● PROVIDED PASSAGE
◇ ◇ ◇ ◇ ◇ ◇ ◇

It is feasible to specifically target LSCs
To identify CML stem cells, we tested whether BCR-ABL-expressing hematopoietic stem cells (HSCs) function as the stem cells. To do so, we isolated bone marrow cells from CML mice, and sorted the BCR-ABL-expressing HSCs (GFP+Lin- Sca-1+c-Kit+) by FACS. The sorted cells were then transferred into recipient mice, and the mice developed and died of CML, indicating that BCR-ABL expressing HSCs function as CML stem cells. With our method of isolating LSCs in CML mice, we decided to further understand the biology of LSCs and to identify selective and effective target genes that play key roles in survival and self-renewal of these LSCs. Based on our DNA microarray data and genetic validation of candidate genes in our leukemia mouse models, we have identified a group of genes that are essential for the functions of LSCs, shedding light on developing an anti-stem cell therapy for CML. For example, we have shown that the survival and self-renewal of LSCs but not normal hematopoietic stem cells require the arachidonate 5-lipoxygenase (5-LO) gene (Alox5) and that Alox5 is essential for CML development (Chen et al. Loss of the Alox5 gene impairs leukemia stem cells and prevents chronic myeloid leukemia. Nature Genetics 41:783-792, 2009). We have also identified several other LSC-specific genes such as Msr1 (Chen et al. A tumor suppressor function of the Msr1 gene in leukemia stem cells of chronic myeloid leukemia. Blood 118:390-400, 2011), Blk (Zhang et al. The Blk pathway functions as a tumor suppressor in chronic myeloid leukemia stem cells. Nature Genetics 44:861-871, 2012), etc.

◇ ◇ ◇ ◇ ◇ ◇ ◇

● EXERCISE INSTRUCTIONS
1. Which genes does the leukemia stem cell passage name as essential for or specific to leukemia stem cells?
2. Carry on the leukemia stem cell passage from its final sentence.

● Pixel coordinate grounding data

◇ ◇ ◇ ◇ ◇ ◇ ◇

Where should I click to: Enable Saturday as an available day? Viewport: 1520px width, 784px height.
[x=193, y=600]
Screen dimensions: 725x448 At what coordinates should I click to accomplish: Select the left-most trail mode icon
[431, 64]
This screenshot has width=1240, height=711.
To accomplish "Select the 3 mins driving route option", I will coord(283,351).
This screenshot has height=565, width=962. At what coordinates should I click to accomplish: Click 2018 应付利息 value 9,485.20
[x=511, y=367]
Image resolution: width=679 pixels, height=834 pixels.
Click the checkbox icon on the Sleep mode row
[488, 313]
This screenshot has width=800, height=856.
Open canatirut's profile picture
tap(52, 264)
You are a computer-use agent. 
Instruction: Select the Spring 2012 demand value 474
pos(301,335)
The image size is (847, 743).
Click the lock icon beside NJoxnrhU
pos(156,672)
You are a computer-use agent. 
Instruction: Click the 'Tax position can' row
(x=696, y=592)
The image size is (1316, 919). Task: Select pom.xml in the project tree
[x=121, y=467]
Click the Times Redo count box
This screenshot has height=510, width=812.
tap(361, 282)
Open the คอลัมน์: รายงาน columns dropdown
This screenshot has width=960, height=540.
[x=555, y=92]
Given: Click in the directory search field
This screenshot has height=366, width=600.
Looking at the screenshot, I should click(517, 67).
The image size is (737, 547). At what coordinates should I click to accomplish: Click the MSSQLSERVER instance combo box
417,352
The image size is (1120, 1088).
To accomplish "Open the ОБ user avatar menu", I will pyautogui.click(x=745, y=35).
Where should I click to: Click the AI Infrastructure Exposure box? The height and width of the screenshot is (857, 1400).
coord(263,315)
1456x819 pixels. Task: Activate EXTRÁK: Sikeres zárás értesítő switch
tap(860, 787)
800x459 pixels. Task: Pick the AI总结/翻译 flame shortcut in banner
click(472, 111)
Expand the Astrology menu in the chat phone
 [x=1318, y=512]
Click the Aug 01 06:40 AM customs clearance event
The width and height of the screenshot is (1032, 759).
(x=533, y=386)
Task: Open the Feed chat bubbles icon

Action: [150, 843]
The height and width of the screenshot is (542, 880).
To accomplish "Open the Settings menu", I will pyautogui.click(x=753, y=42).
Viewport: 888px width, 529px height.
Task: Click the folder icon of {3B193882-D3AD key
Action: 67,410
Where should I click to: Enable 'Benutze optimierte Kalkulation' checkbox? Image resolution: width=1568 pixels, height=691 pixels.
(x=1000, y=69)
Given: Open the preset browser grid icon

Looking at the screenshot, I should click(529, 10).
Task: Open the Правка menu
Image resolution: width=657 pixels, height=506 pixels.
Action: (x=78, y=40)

◇ ◇ ◇ ◇ ◇ ◇ ◇

● RESPONSES FOR EACH TASK
1. Alox5 (the arachidonate 5-lipoxygenase gene), Msr1, Blk

2.
BCR-ABL activates some pathways in a kinas-independent manner
If BCR-ABL kinase inhibitors efficiently inhibit BCR-ABL kinase activity, we wonder why these inhibitors would not shut down all pathways activated by BCR-ABL, as mentioned above. Our hypothesis is that BCR-ABL activates its downstream pathways through both kinase activity-dependent and independent mechanisms. In fact, we have identified a group of genes whose expression is alter by BCR-ABL, but BCR-ABL kinase inhibitors cannot restore their expression; examples of these genes include Alox5, Msr1, Blk, etc. Regulation of expression of these BCR-ABL kinase activity-independent genes provides a novel mechanism explaining why LSCs are resistant to BCR-ABL kinase inhibitors and why these inhibitors are unlikely to cure CML. We plan to further explore this BCR-ABL kinase activity-independent mechanism in LSCs of CML. Our effort will help to develop novel anti-stem cell therapeutic strategies for curing CML, and knowledge learned from studying LSCs of CML will help to understand the biology of cancer stem cells in other malignant diseases.